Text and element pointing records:
+++++

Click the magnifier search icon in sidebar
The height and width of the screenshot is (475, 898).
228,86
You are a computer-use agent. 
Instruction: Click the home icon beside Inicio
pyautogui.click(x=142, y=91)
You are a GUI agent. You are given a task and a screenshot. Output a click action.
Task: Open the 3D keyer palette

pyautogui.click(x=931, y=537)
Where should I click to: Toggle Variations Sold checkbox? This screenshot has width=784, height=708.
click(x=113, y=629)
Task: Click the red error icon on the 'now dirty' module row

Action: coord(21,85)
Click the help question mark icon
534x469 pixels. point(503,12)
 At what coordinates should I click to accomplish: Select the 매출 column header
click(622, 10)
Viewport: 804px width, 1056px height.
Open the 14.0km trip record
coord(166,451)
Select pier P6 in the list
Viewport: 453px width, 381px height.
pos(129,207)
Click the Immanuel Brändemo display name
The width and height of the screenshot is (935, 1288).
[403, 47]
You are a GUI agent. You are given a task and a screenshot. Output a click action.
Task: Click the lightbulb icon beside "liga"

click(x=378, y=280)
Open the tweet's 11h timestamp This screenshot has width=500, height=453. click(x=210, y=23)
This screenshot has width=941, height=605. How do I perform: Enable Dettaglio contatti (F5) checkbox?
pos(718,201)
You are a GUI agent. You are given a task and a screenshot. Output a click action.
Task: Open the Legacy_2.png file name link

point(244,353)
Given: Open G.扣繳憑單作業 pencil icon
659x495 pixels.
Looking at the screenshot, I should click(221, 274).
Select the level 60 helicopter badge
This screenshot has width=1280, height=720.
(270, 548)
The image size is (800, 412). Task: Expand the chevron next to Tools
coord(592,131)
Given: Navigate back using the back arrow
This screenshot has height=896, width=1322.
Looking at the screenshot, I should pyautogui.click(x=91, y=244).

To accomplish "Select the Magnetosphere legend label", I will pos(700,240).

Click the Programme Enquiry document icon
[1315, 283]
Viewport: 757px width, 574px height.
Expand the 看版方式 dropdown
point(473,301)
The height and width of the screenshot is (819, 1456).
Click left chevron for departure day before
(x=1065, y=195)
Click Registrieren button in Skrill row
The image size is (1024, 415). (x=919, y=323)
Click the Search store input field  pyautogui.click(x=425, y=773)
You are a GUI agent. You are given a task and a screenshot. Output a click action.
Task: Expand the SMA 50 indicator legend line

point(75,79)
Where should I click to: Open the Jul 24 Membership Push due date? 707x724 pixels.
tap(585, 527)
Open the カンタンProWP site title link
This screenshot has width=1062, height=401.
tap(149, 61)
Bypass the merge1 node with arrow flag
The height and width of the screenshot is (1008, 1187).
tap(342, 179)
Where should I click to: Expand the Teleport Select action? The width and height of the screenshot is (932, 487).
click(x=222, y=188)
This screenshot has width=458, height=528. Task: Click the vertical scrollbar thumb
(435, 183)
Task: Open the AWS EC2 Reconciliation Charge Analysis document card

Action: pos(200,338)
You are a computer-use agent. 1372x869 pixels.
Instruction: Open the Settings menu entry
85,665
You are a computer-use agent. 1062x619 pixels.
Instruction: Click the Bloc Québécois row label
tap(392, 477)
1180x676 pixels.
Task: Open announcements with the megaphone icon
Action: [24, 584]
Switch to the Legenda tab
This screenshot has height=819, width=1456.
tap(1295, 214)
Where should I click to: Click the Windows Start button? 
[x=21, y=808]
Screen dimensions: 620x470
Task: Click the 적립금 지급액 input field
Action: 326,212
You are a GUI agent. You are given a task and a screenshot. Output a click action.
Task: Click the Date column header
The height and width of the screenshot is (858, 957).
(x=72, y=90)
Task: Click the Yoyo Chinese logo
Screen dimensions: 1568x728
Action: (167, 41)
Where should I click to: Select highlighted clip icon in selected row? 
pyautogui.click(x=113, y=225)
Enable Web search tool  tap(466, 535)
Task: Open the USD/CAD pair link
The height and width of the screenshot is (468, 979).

+++++

> _REQUIREMENTS_
Reproduce the records line for line without any change, beginning with the line that contains "This screenshot has width=458, height=528." and continuing through the end of the records.

> _RESULT_
This screenshot has width=458, height=528. Task: Click the vertical scrollbar thumb
(435, 183)
Task: Open the AWS EC2 Reconciliation Charge Analysis document card

Action: pos(200,338)
You are a computer-use agent. 1372x869 pixels.
Instruction: Open the Settings menu entry
85,665
You are a computer-use agent. 1062x619 pixels.
Instruction: Click the Bloc Québécois row label
tap(392, 477)
1180x676 pixels.
Task: Open announcements with the megaphone icon
Action: [24, 584]
Switch to the Legenda tab
This screenshot has height=819, width=1456.
tap(1295, 214)
Where should I click to: Click the Windows Start button? 
[x=21, y=808]
Screen dimensions: 620x470
Task: Click the 적립금 지급액 input field
Action: 326,212
You are a GUI agent. You are given a task and a screenshot. Output a click action.
Task: Click the Date column header
The height and width of the screenshot is (858, 957).
(x=72, y=90)
Task: Click the Yoyo Chinese logo
Screen dimensions: 1568x728
Action: (167, 41)
Where should I click to: Select highlighted clip icon in selected row? 
pyautogui.click(x=113, y=225)
Enable Web search tool  tap(466, 535)
Task: Open the USD/CAD pair link
The height and width of the screenshot is (468, 979).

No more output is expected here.